◆ SET EXERCISE: Quote the items below word for word, starting at the line that contains "766x421 pixels. Task: Select" and ending at the last line of the items. Leave the pictures out of your answer.

[Start of DATA LISTING]

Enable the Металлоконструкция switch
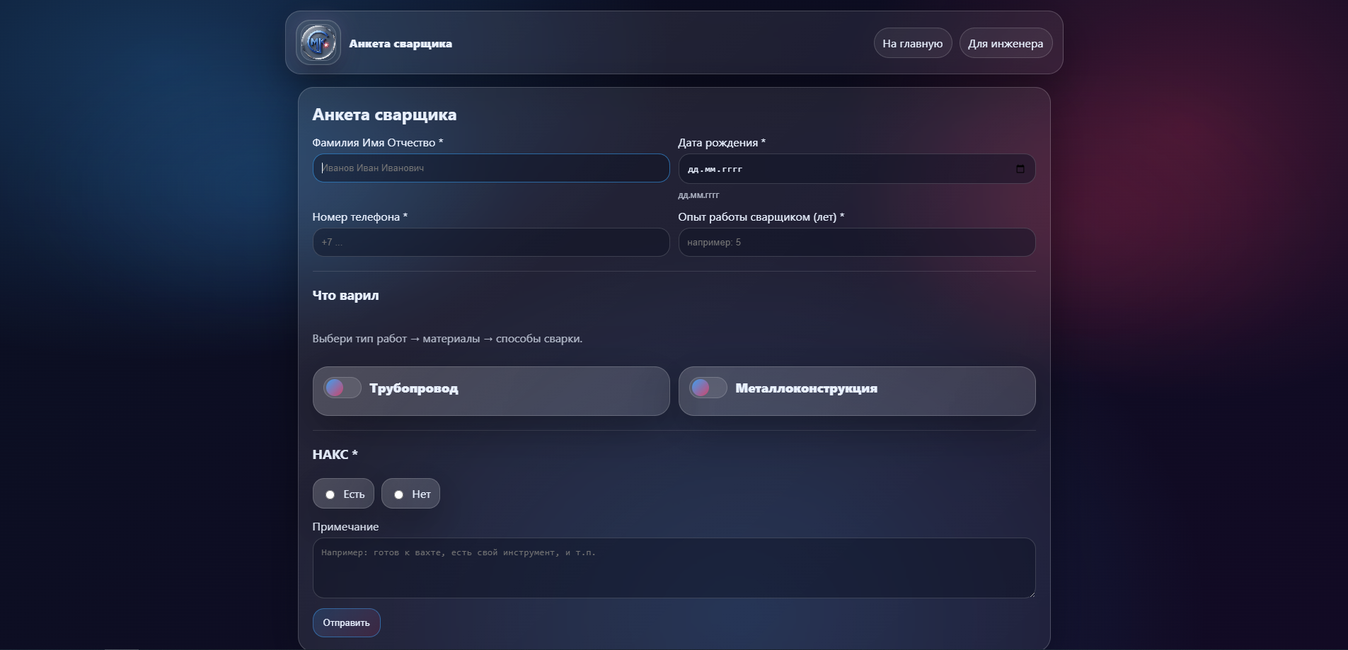1348x650 pixels. point(708,388)
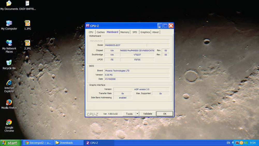Switch to the Memory tab
This screenshot has height=146, width=259.
tap(125, 32)
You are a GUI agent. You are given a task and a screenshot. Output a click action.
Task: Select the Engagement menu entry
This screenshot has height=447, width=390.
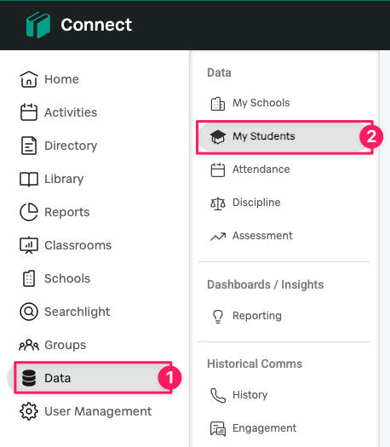click(253, 428)
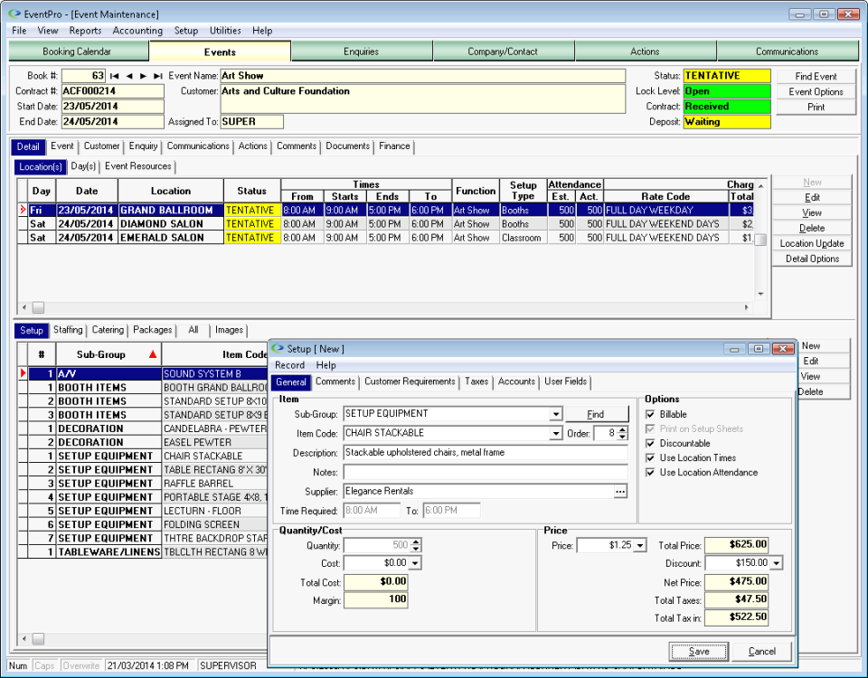Toggle the Discountable checkbox
This screenshot has width=868, height=678.
click(650, 443)
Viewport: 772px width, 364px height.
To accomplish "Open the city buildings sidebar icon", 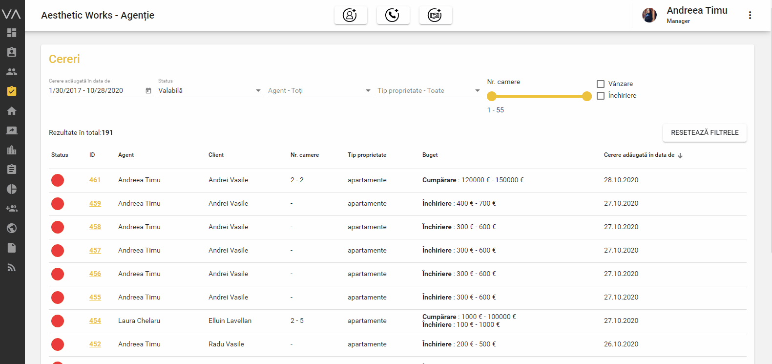I will 12,150.
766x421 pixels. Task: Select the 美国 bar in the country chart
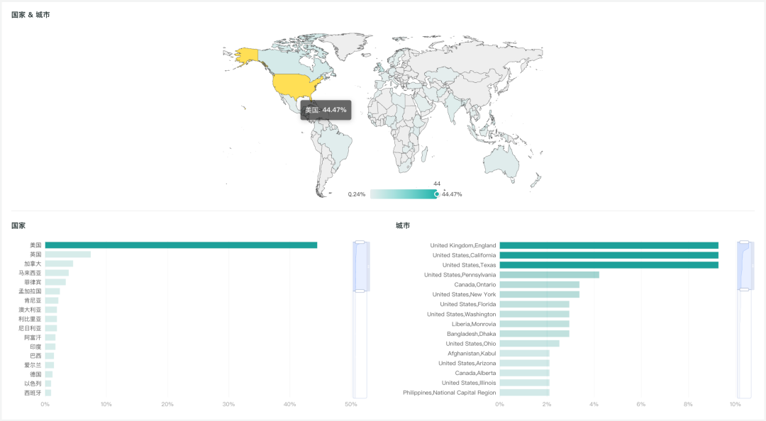[x=181, y=245]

[End of DATA LISTING]

◆ OUTPUT OF THE TASK:
766x421 pixels. Task: Select the 美国 bar in the country chart
[x=181, y=245]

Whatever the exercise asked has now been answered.